Reference to the if() function

Summary

if(<conditionExpression>, <thenExpression>, [<elseExpression>])

Returns the points from thenExpression while conditionExpression returns non-zero values. Returns points from elseExpression otherwise.

Parameters

ParameterDescription
conditionExpression Expression describing the time series to be used as the condition. For example, if the condition is cpu.loadavg.1m>100, then the condition evaluates to true if the load is greater than 100, and to false otherwise.
This expression typically uses a comparison operator.
thenExpression Required expression that describes the time series to return when the condition is met.
  • If conditionExpression is true for a point, we return the corresponding point from thenExpression.
  • If conditionExpression is false for a point, we return nothing for that point.
elseExpression Optional expression that describes the time series to return when the condition is not met.
If you include elseExpression:
  • If conditionExpression is true for a point, we return the corresponding point from thenExpression, that is, we ignore elseExpression
  • If conditionExpression is false for a point, we return the corresponding point from elseExpression. That means we return return a continuous stream of points that change depending on the value of the condition.

Description

The if() conditional function returns data values based on the specified condition. You can determine what values are returned if the condition is true, and what values are returned if the condition is false. The Wavefront system treats a 0 value as false, and all other values as true.

Each of the expressions can be constant or a ts() expression (query).

Interpolation

We use interpolation to connect points in each of the expressions. We use interpolated values in conditionalExpression to determine whether to return values from thenExpression or elseExpression. For example:

  • Assume you have an if() query like the following:

    if(ts(my.metricA) > 0, ts(my.metricB), ts(my.metricC)).

  • my.metricA reports a value of 0 at 12:00pm and my.metricC reports values at 11:59am and 12:01pm.
  • Because my.metricA is false, we show my.metricCand we show an interpolated value for my.metricC at 12:00pm.

Series Matching and if()

We perform series matching when ts() expressions are used for 2 or more parameters.

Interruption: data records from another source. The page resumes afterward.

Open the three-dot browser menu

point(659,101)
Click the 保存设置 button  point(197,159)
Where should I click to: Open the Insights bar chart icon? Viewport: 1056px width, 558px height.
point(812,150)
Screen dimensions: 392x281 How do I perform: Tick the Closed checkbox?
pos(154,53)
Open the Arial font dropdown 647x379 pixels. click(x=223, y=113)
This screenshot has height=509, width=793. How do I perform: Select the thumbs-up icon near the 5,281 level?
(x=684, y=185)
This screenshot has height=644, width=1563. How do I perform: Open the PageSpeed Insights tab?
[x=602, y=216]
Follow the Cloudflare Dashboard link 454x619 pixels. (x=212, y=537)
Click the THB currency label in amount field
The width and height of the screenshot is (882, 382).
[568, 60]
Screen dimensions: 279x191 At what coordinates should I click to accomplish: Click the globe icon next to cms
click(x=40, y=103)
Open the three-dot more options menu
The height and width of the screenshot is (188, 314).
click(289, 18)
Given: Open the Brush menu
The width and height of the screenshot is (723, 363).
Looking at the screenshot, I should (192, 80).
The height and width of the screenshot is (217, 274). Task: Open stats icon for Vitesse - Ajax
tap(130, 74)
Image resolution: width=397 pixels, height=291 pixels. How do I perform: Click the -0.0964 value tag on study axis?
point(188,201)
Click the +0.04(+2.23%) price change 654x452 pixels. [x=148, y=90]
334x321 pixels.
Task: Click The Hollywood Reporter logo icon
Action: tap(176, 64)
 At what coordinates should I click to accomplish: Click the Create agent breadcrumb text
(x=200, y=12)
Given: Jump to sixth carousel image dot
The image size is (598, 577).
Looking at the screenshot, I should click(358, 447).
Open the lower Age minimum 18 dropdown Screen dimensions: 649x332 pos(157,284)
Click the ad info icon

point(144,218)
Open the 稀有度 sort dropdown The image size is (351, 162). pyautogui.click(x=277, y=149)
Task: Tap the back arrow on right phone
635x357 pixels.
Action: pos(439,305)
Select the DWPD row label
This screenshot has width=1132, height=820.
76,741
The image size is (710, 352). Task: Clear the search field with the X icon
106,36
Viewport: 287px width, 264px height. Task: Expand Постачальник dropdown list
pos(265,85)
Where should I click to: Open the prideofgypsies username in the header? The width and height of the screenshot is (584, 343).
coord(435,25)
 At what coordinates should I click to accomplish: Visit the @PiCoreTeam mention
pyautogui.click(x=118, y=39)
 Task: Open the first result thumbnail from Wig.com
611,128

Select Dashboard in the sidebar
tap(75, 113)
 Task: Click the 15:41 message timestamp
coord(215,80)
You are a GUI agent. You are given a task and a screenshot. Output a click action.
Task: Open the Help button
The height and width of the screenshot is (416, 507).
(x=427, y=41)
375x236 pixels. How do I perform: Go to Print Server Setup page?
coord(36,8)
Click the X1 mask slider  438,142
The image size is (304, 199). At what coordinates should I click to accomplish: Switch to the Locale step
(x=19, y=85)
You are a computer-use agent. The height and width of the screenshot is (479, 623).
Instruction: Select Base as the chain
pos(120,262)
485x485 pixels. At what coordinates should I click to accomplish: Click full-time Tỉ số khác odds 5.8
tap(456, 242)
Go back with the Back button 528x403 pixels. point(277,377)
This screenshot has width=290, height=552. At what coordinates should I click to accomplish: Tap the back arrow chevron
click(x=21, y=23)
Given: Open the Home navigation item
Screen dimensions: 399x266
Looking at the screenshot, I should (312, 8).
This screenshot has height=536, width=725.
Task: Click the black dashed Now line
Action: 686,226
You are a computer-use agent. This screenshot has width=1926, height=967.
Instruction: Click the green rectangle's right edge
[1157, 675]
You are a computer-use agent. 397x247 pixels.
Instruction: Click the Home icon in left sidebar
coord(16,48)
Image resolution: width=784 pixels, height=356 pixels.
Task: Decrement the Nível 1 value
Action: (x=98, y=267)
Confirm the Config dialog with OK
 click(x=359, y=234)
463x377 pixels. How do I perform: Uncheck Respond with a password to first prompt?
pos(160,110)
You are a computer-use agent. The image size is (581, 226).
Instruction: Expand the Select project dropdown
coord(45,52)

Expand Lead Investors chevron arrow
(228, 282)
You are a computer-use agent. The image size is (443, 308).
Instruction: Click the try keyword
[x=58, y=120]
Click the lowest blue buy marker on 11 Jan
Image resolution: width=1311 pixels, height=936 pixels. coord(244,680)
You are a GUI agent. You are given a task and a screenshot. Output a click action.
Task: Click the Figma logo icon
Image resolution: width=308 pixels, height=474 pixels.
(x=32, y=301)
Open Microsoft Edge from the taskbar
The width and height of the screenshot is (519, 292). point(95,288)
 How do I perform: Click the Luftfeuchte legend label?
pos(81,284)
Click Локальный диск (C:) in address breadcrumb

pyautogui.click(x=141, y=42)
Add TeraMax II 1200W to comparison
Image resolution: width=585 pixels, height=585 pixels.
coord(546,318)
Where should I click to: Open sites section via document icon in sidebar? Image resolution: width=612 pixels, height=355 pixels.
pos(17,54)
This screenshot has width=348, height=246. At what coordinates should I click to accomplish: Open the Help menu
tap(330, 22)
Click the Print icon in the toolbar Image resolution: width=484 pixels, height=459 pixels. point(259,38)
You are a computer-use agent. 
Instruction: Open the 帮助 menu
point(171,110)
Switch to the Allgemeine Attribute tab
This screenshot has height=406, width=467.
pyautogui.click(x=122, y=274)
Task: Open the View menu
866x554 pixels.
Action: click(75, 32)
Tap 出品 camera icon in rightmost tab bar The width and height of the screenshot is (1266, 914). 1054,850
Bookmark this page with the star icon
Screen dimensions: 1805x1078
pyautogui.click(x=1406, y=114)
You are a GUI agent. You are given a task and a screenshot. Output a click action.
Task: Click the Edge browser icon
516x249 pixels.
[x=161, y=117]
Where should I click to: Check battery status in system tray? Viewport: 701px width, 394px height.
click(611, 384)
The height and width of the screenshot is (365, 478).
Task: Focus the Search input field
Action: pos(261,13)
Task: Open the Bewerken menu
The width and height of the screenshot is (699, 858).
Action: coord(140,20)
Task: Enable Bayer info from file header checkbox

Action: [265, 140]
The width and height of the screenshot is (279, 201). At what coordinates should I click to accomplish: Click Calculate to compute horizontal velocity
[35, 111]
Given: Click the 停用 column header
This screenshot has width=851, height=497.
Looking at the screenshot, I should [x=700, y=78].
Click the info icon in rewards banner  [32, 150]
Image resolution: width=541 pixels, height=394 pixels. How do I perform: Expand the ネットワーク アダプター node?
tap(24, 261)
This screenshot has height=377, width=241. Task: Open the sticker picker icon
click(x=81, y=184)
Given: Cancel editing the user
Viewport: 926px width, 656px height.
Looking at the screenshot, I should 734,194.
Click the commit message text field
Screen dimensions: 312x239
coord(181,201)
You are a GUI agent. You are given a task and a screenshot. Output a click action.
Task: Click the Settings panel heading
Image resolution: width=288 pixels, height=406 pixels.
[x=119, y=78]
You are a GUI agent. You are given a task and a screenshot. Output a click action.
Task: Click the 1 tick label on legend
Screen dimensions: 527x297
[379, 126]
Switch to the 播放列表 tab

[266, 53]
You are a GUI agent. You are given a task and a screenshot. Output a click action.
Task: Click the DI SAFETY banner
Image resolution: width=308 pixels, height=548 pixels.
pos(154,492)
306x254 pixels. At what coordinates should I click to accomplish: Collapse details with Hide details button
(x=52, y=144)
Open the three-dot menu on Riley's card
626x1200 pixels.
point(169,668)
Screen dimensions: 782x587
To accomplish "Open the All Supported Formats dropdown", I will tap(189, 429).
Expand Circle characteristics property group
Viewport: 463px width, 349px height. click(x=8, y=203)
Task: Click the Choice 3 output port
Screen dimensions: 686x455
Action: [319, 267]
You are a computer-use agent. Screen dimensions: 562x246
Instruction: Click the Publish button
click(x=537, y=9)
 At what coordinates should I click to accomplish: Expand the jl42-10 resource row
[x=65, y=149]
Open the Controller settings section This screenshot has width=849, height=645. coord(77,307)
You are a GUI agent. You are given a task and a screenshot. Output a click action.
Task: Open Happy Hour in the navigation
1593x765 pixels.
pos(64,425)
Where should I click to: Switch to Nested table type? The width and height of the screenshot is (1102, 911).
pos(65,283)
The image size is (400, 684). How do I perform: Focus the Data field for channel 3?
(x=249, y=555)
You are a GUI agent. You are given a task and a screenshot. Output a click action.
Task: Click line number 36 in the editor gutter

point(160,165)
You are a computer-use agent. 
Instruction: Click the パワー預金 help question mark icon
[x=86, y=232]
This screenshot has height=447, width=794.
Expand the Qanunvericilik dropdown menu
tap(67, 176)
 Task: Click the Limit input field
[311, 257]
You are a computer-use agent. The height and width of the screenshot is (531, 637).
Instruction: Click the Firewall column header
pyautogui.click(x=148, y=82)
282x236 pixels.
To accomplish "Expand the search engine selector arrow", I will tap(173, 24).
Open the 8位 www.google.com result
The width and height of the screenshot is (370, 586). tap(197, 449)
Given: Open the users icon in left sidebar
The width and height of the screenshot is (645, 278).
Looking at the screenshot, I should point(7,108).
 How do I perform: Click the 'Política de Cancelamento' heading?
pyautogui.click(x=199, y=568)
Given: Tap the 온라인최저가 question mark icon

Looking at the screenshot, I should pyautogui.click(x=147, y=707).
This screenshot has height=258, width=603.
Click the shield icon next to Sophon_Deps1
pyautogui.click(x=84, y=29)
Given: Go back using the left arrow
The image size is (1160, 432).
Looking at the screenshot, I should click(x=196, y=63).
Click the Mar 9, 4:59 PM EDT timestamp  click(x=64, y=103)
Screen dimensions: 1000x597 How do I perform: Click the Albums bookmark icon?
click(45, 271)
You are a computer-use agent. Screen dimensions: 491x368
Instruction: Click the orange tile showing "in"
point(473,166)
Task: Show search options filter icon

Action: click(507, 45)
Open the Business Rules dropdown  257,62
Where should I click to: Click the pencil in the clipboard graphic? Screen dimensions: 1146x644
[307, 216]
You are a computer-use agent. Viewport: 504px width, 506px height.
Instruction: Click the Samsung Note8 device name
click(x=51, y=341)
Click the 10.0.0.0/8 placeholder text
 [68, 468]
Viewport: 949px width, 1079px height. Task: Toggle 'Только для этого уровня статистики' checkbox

For example, assume we have a query that’s structured like this:

if(ts(my.metricA) > 100, ts(my.metricB))

  • my.metricA describes 100 time series
  • my.metricB describes 50 time series,
  • If some elements in the my.metricA time series, for example, the hosts, map to elements in the time series in myMetricB, then we can return myMetricB time series for those series where my.metricA is greater than 100.
  • However, if the time series don’t include elements that map, then it’s not possible to determine what to return if the condition is met.

Examples

The following example set starts with a simple metric, which looks like this:

if metric

Now we use an if condition that returns a value of 50 for any point that’s greater than 100, and a value of 25 otherwise. Here, the behavior of the two time series diverges: For one, the value alternates between 25 and 50. The other time series is always greater than 100 and displays a single orange line.

if then else

Finally, we look at an example that does not use an else expression. For this case, we’ve limited the query to one time series, and we can see the interpolation that happens between the different true values.